Hacker Newsnew | past | comments | ask | show | jobs | submitlogin

A big caveat of this is that the author is just looking at a ranking of open models? It's just buried in a little sentence in there but makes a big difference to model quality. Kokoro in the overall rankings is only 15, so if #15 is what you consider the "best model" you need to be cognizant that you are leaving performance on the table.

I've heard a lot of Substacks voiced by Eleven Labs models and they seem fine (with the occasional weirdness around a proper noun.) Not a bad article but I think more examples of TTS usage would be more useful.

I guess the outcome is, open weight TTS models are only okay and could be a lot better?



Yeah, from my experience the more helpful conclusion is "TTS is not commoditized yet". At some point in the next 5 years, convincing TTS will be table stakes. But for now, paying for TTS gets you better results.

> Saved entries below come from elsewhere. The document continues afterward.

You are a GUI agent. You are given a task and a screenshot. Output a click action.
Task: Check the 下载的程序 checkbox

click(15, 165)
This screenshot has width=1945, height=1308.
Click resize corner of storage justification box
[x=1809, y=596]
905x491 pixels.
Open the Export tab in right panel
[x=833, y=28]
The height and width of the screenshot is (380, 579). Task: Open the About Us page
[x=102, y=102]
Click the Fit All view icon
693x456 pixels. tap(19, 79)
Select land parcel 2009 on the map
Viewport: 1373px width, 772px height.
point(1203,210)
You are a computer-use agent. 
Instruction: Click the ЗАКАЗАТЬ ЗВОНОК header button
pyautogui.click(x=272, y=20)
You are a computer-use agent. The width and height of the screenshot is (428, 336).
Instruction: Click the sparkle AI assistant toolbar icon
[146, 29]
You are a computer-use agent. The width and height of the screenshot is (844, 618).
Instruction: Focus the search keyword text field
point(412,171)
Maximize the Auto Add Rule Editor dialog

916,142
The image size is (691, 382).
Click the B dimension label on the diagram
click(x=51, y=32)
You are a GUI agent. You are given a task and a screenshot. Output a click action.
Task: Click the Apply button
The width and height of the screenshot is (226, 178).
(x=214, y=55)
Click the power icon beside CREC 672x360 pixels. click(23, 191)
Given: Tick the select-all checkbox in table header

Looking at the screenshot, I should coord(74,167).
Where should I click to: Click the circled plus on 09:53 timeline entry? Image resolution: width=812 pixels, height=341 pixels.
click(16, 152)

The paid models are still too expensive for personal long-form use-cases. For example: if I want to generate an audiobook from a web novel, the price can go as high as thousands of dollars. If I'm just a regular reader (not the author), that's prohibitively expensive for someone who just wants to enjoy the story in a different medium.


I listen to web novels with Elevenlabs reader all the time (The 11 dollar a month unlimited plan). I love it.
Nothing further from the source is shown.